JOHAN WIKLUND: Yeah, I think it's a really important issue. And I think that there's now a lot of companies that say they're devoted to diversity. I mean, I think that let's see if they actually walk the walk. Because if you really are devoted to diversity, you must understand that there would be much more people with different viewpoints, different ways of thinking, different ways of approaching things. And there will likely to be more conflict as well, right?
And I think that we have to accept that level of maybe discomfort sometimes, that not everybody's going to look and act like, you know, the boss does. And they're going to have different opinions, they're going to have different viewpoints. So I think we just have to be accepting of that. I also think that, I mean, specifically to ADHD, people with ADHD are more vulnerable to stress, for example. So I think it's important to be open and aware of the downside of having a high pressure job, you know, that you might make resources available for, let's say, meditation, yoga, stuff like that-- so a little bit more focus on, you know, people being able to engage in self care during and around work.
MARQUISE FRANCIS: Yeah.
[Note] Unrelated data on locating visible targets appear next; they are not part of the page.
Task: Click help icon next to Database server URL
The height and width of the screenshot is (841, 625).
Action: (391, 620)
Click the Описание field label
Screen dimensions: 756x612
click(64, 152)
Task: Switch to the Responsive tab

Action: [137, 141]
And I hope that if the past 18 months haven't shown anyone anything, we're able to adapt, because I think that's what life is going to be like moving forward-- just being able to adapt and roll with the punches. And so I know you're doing a lot of innovative things up at the school, so how would you correlate-- make sure that ADHD students have everything they need? Would you do anything special?
JOHAN WIKLUND: Yeah, that's absolutely right. So for the past year, I've been doing a research project where we're looking at students who have ADHD and what kind of educational style and classroom activities that fit them. We have interviewed psychiatrists, psychologists, entrepreneurs, students with ADHD. And right now, I'm designing a course that's specifically adapted to students with ADHD, because like I said, we know that these people are attracted to entrepreneurship.
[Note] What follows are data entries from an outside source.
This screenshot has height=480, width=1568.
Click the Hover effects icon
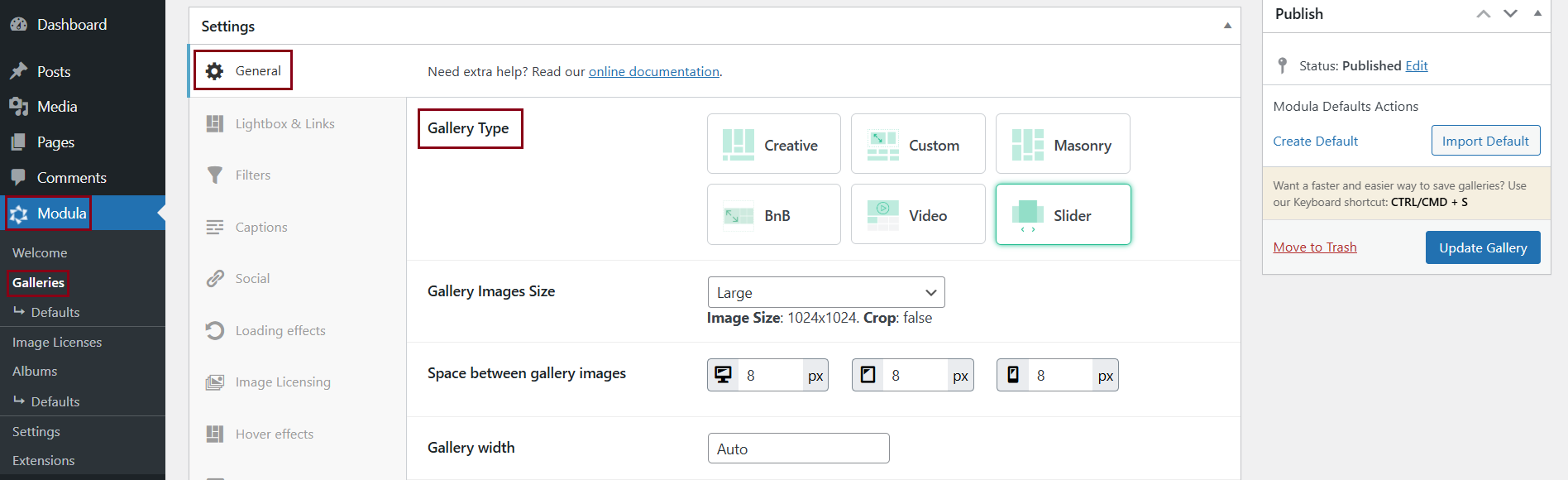[215, 434]
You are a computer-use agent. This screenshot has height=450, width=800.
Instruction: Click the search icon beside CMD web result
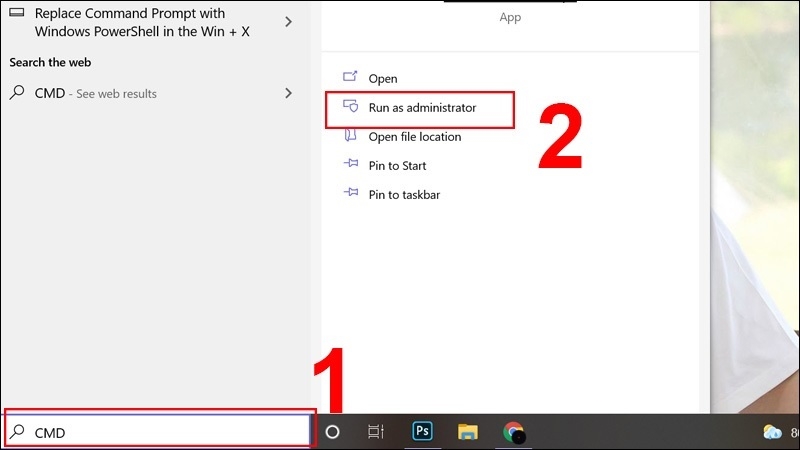pos(17,93)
I think it's really important. And also, we know that they often struggle in school, because school is so poorly adapted to how a person with ADHD learns. So I'm figuring if these people are going to go into entrepreneurship, it's way better if they have a good education, but that education has to be targeted to the way they learn. So essentially, I'm designing this entrepreneurship class now that will be available to any student at our university and is very much focused on, you know, not having textbooks, not having readings, you know, not having quizzes, and exams, and paper writing-- all those things that people with ADHD typically hate.
But it's much more focused on that they actually do things, and then they present what it is they've done-- recording videos and stuff. And they reflect upon what went right, what went wrong, what am I going to do differently the next time. So that's largely how this has been designed. And I'm really excited about this, because, you know, the research is one thing, but it's really nice if you can take your research and actually do something for people.
MARQUISE FRANCIS: Professor Wiklund from the Syracuse University, my alma mater-- big shout out to the Orange, had to sneak that in there.